__RECORDS SUPPLIED__

####

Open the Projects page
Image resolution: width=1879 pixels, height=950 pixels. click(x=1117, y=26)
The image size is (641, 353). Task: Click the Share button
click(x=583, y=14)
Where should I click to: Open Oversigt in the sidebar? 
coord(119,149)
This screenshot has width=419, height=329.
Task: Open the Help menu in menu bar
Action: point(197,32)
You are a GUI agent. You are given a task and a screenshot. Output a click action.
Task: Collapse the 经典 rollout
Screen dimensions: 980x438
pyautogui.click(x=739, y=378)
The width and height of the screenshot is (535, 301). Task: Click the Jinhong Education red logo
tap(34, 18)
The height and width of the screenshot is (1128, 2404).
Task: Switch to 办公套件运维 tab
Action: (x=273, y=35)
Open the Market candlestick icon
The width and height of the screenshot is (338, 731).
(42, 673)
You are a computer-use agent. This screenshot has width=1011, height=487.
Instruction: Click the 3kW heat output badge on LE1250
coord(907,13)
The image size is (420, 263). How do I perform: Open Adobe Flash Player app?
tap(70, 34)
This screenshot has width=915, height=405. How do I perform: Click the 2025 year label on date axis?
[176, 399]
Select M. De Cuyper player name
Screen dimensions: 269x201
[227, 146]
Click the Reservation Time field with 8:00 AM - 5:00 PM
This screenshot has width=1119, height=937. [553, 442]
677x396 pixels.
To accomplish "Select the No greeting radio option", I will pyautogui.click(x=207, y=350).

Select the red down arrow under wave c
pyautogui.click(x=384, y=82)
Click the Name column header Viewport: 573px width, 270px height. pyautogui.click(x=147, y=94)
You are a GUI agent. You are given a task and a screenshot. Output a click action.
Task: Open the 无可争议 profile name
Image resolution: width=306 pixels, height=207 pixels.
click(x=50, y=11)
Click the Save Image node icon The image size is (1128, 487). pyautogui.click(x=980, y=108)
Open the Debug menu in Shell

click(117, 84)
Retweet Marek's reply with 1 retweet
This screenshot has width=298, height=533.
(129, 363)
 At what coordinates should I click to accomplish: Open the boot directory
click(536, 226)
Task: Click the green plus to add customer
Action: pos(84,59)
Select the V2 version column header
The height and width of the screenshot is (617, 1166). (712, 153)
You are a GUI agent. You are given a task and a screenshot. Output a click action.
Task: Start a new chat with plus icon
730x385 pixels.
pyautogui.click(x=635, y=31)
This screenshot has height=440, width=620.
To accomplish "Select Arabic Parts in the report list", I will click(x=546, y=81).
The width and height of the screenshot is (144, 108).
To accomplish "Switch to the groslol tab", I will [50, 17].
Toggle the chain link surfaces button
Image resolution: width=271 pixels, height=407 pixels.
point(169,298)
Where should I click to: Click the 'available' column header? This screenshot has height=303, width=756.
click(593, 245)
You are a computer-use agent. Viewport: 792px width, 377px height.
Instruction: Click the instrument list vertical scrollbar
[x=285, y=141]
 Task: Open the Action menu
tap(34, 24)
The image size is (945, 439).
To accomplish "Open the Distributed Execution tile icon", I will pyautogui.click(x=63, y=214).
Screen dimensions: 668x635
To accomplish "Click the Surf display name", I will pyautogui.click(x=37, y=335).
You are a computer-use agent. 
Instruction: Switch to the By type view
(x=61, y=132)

####

__PROBLEM STATEMENT__
Revise the stretch of lines from the one containing "Where should I click to: Click" through the end of the lines, replacing "vertical scrollbar" with "horizontal scrollbar" and keeping everything else as it is. Give back only that stretch.

__OUTPUT__
Where should I click to: Click the 'available' column header? This screenshot has height=303, width=756.
click(593, 245)
You are a computer-use agent. Viewport: 792px width, 377px height.
Instruction: Click the instrument list horizontal scrollbar
[x=285, y=141]
 Task: Open the Action menu
tap(34, 24)
The image size is (945, 439).
To accomplish "Open the Distributed Execution tile icon", I will pyautogui.click(x=63, y=214).
Screen dimensions: 668x635
To accomplish "Click the Surf display name", I will pyautogui.click(x=37, y=335).
You are a computer-use agent. 
Instruction: Switch to the By type view
(x=61, y=132)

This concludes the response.